Stomatal movement is orchestrated by diverse signaling cascades and metabolic activities in guard cells. Light triggers the opening of the pores through the phototropin-mediated pathway, which leads to the activation of plasma membrane H+-ATPase and thereby facilitates potassium accumulation through Kin+ channels. However, it remains poorly understood how phototropin signaling is fine-tuned to prevent excessive stomatal opening and consequent water loss. Here, we show that the stomatal response to light is negatively regulated by 12-oxo-phytodienoic acid (OPDA), an oxylipin metabolite produced through enzymatic oxygenation of polyunsaturated fatty acids (PUFAs). We identify a set of phospholipase-encoding genes, phospholipase (PLIP)1/2/3, which are transactivated rapidly in guard cells upon illumination in a phototropin-dependent manner. These phospholipases release PUFAs from the chloroplast membrane, which is oxidized by guard-cell lipoxygenases and further metabolized to OPDA. The OPDA-deficient mutants had wider stomatal pores, whereas mutants containing elevated levels of OPDA showed the opposite effect on stomatal aperture. Transmembrane solute fluxes that drive stomatal aperture were enhanced in lox6-1 guard cells, indicating that OPDA signaling ultimately impacts on activities of proton pumps and Kin+ channels.
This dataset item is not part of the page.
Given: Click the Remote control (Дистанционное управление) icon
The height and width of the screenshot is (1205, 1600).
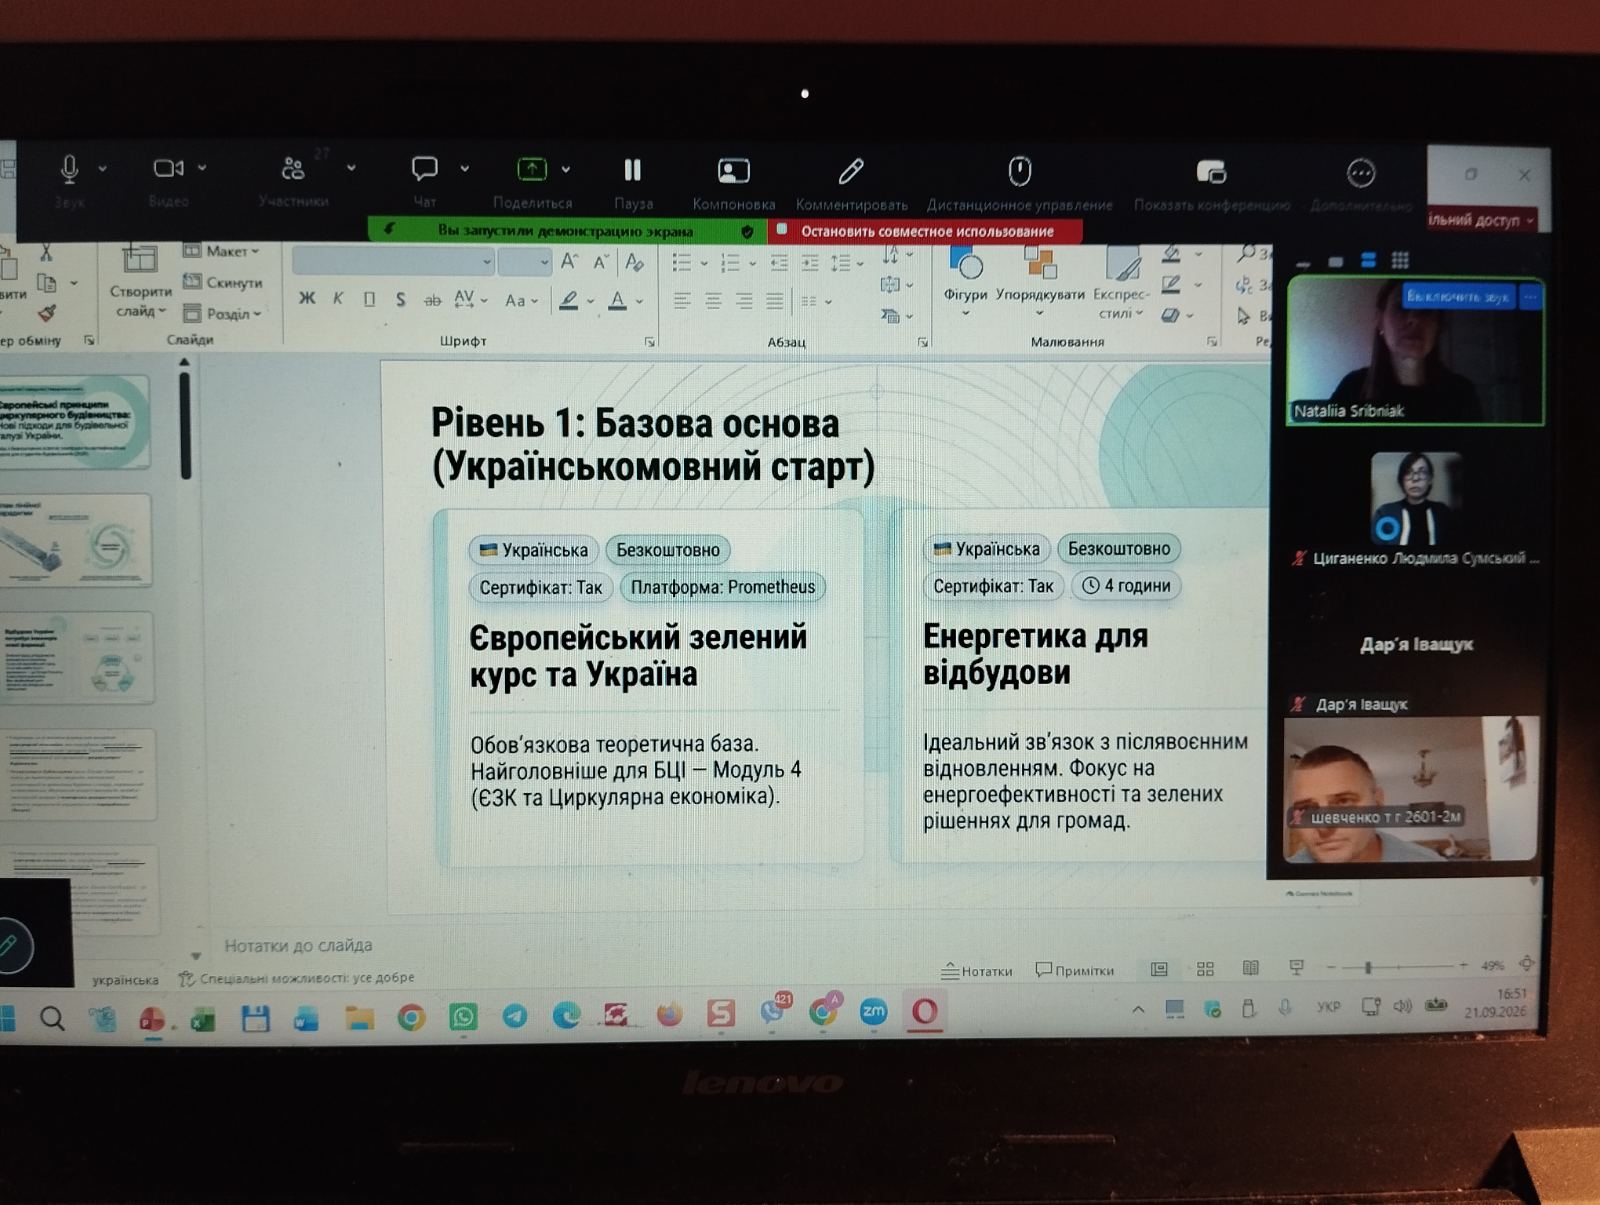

Interestingly, the accelerated stomatal kinetics in lox6-1 leads to increased plant growth without cost in water or macronutrient use. Together, our results reveal a new role for chloroplast membrane oxylipin metabolism in stomatal regulation. Moreover, the accelerated stomatal opening kinetics in OPDA-deficient mutants benefits plant growth and water use efficiency.